Constructive, resulting trusts and proprietary estoppel

14 March 2024

Daniel Greatrix, a principal associate solicitor in our property disputes team, successfully secured an order of the court for possession and that no charitable, resulting, or constructive trust, or proprietary estoppel, arose from a private acquisition of land and its development into a mosque and associated car parking.

The claimants sought an order for possession of a mosque (and for mesne profits), having been dispossessed of the property by the defendants, who were members of the community and mosque's congregation.

The claimants were sons of a deceased individual who had purchased a plot of land (including an old disused factory building) with the intention that the property should be used as a mosque, or for other Islamic religious and educational purposes. The deceased had looked for contributions from the community towards the purchase of the first plot but, not achieving that, the purchase was funded by the deceased, the claimants and their family and friends.  The plot was then developed into a mosque. Two other smaller and adjacent plots were subsequently acquired as car parking for the mosque.

The congregation of the mosque and the wider Muslim community contributed financially and by physical efforts to the renovation of the building, to the discharge of purchase debts and, in the case of the second and third plots, made substantial financial contributions to their acquisition and development. The claimants were the legal owners of the plots and their intention was that the plots would be beneficially owned by themselves and their brothers.

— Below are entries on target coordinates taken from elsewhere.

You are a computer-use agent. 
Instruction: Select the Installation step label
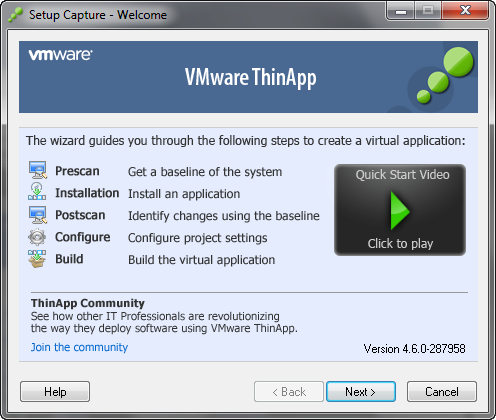(x=87, y=193)
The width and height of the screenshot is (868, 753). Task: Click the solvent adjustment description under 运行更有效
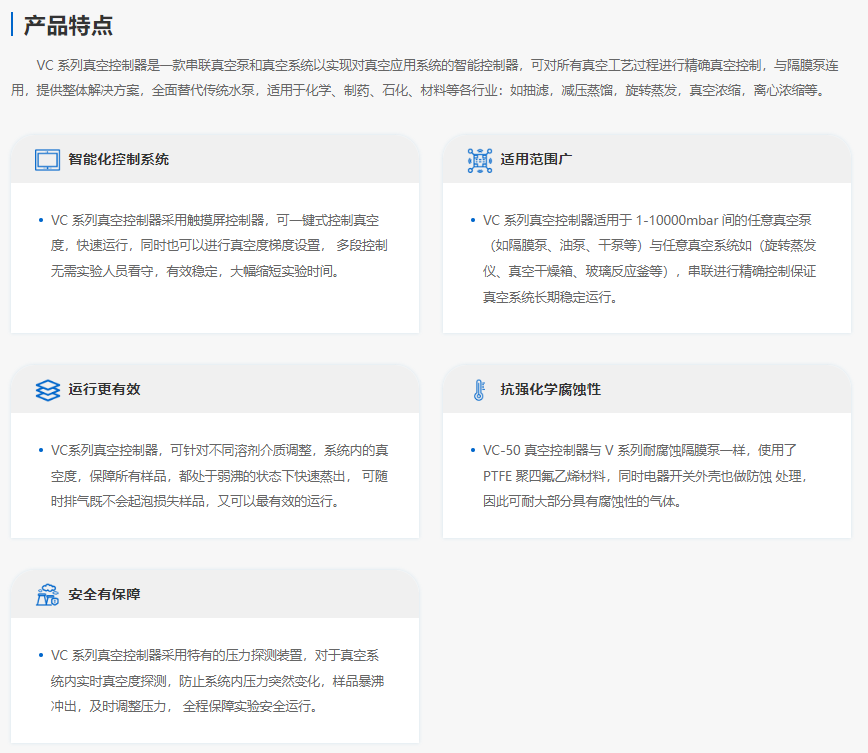(218, 475)
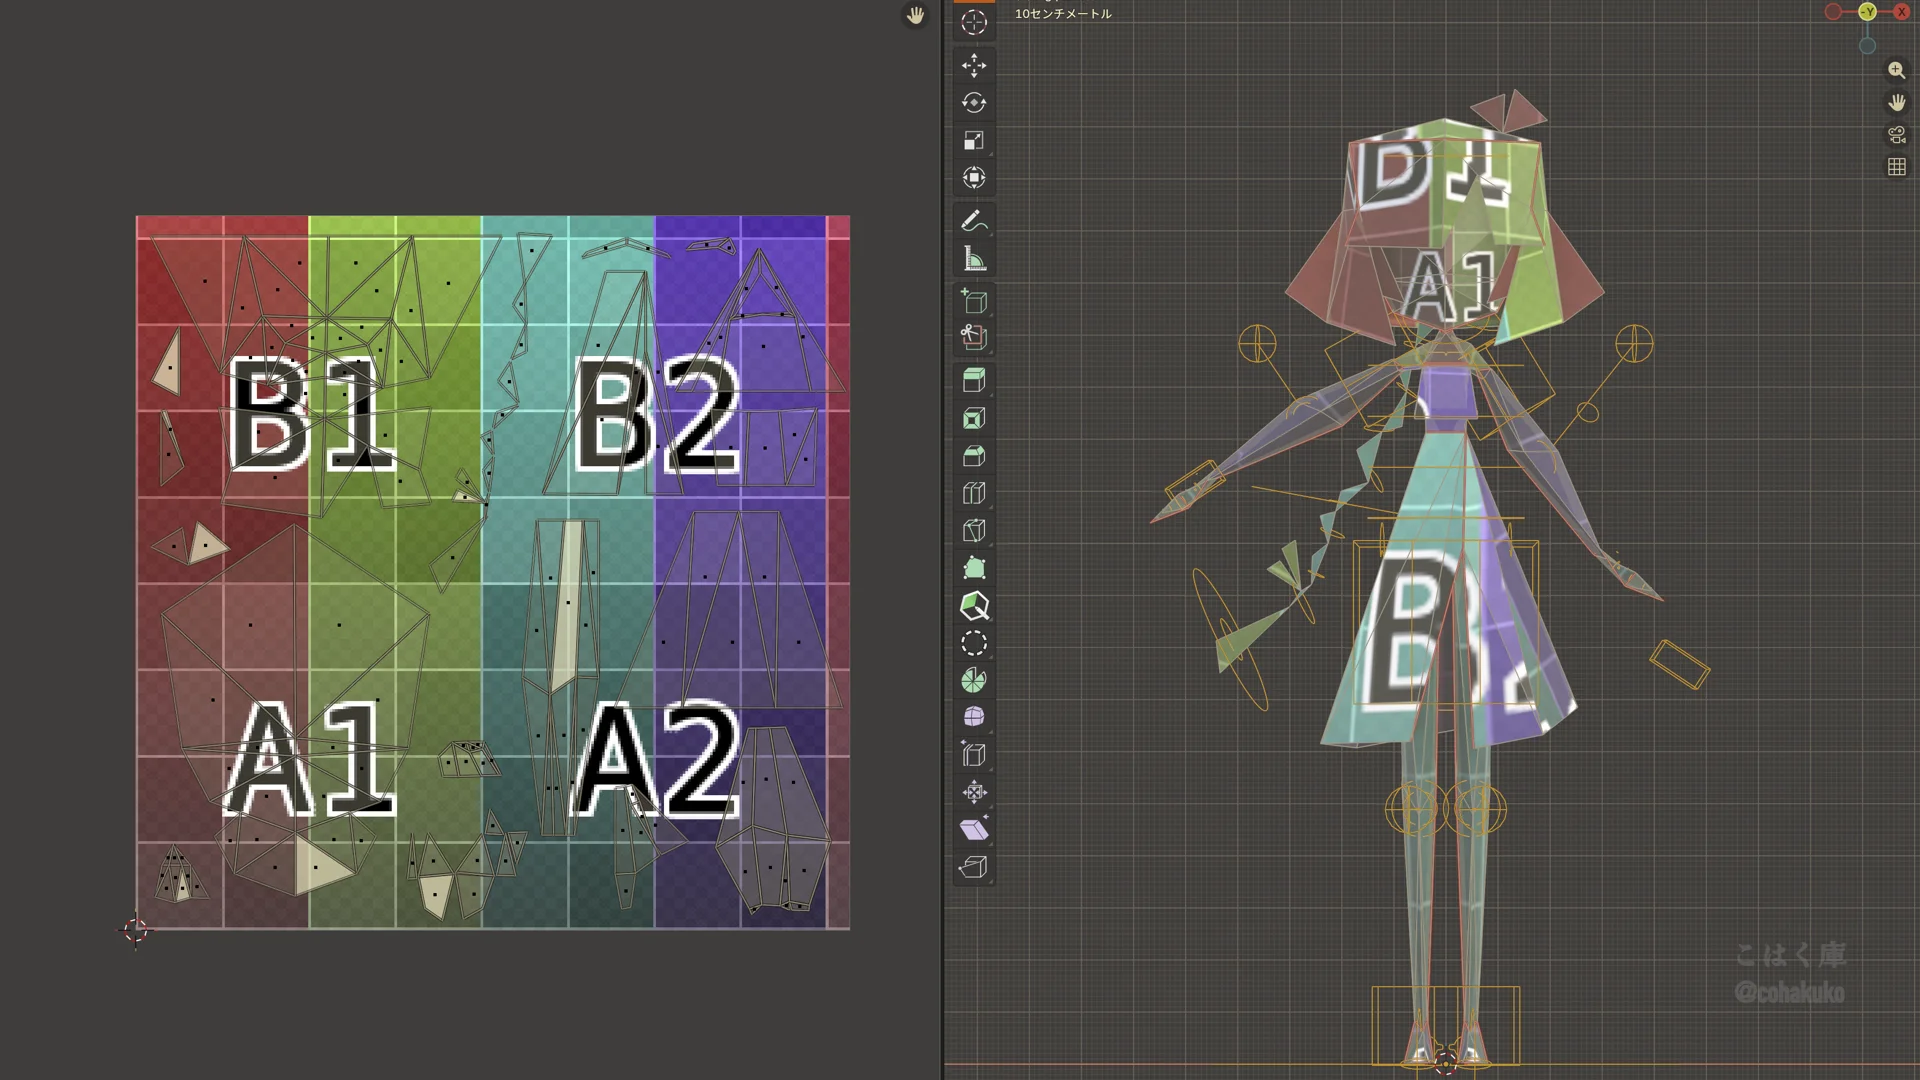Screen dimensions: 1920x1080
Task: Select the Knife tool
Action: pyautogui.click(x=974, y=531)
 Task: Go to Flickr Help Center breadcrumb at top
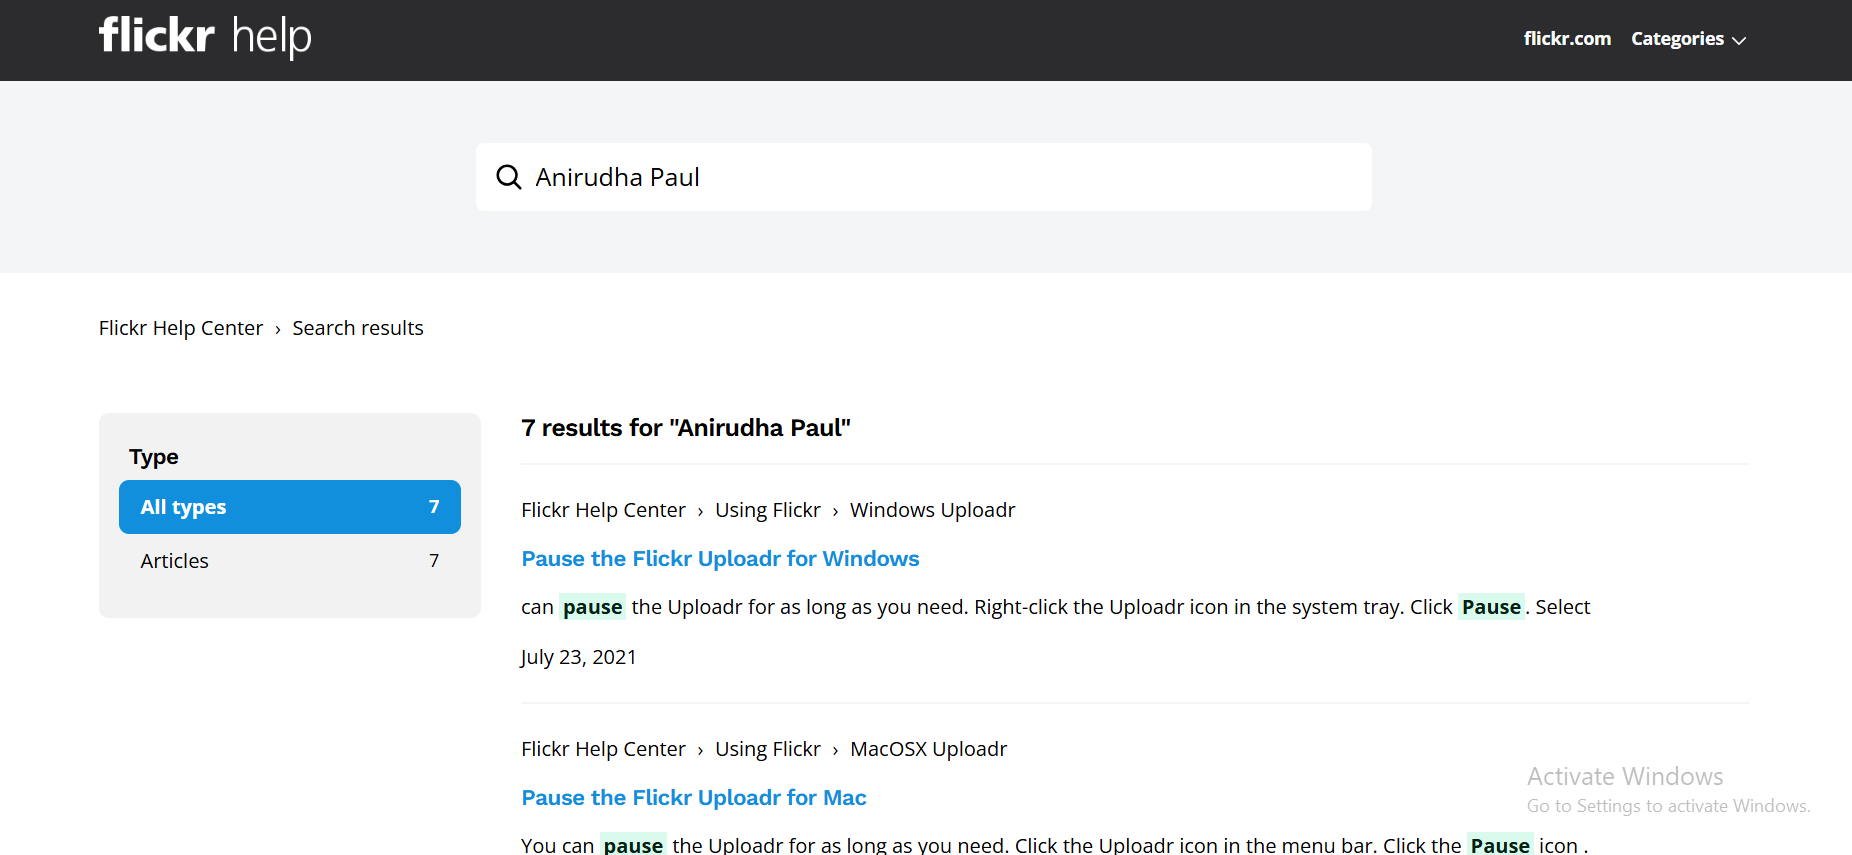(181, 328)
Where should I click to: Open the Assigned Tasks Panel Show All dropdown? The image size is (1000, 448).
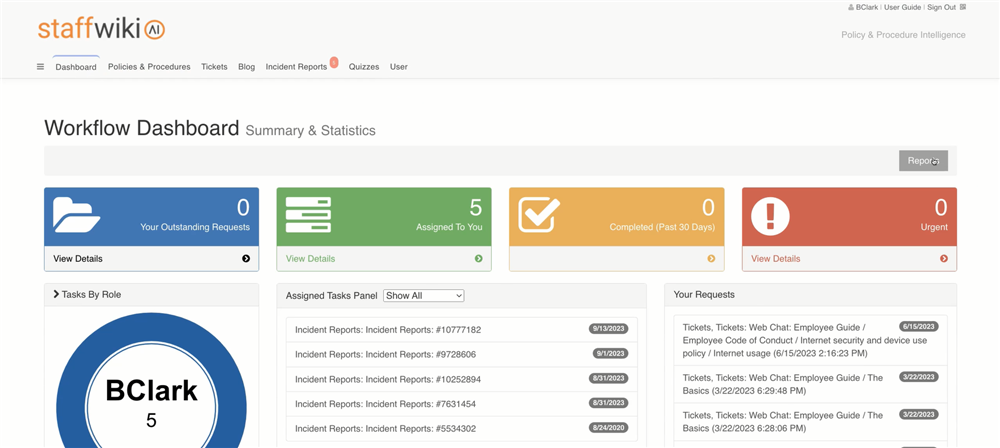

The mosque's later accounts referred to the mosque as a charity, indicating that a charity registration number was to be applied for.

The defendants argued (amongst other things) that there was a charitable constructive or resulting trust, or proprietary estoppel arising from;

  • the first plot having been acquired with the intention of benefiting the community as a mosque; and /or
  • the loans and donations from the community towards the upkeep and development of the land and the acquisition of the second and third plots.

While the intention behind the purchase was to benefit the community, that was not itself enough to create a charitable trust where there was no intention to create one. Nor was money loaned or donated by the community to fund the purchase of the land, or for its upkeep, enough to create a trust in the absence of properly formulated representations, promises or assurances.

The court held in granting judgment for the claimants;

  • While the intention in purchasing the plot had been to benefit the community, that was not itself enough to create a charitable or any other form of trust. Benefiting the community was not part of the legal obligation which the claimants had assumed.  Intending to act, and then acting, in a way which was beneficial for the community did not result in the creation of a charitable trust, unless the property could only be used lawfully for a charitable purpose, with a legal restraint preventing the owner from treating it as his or her own. Not every benefactor was creating a charity simply by acting benevolently.
  • None of the loans advanced for the purchases were, without more, sufficient to create a charitable trust when there was no intention to create one. The acquisition of the second and third plots was undoubtedly for the benefit of the community. However, putting the plots to use for the benefit of the community was not the same as acquiring the plots for the benefit of the community under a charitable trust. Money donated to an institution was expected to be disbursed for the benefit of that institution, whatever its legal status and whoever might own it. As it happened, the mosque was privately owned. Privately owned mosques, though not common, were not unique. Individuals who donated their money unconditionally to a religious institution did so intending to part with ownership of their money and could therefore have no claim under a resulting trust nor, in the absence of a properly formulated and coherent representation, promise or assurance, under a constructive trust or an estoppel. It was well known that the claimants were the owners of the three plots and the claimants had not made representations otherwise.
  • Open market rental value was not an appropriate measure of mesne profit damages. The claimants had not lost the open market rent and the defendants had not received it as a benefit. An arbitrary figure of £500 nominal damages was ordered to be paid by the defendants.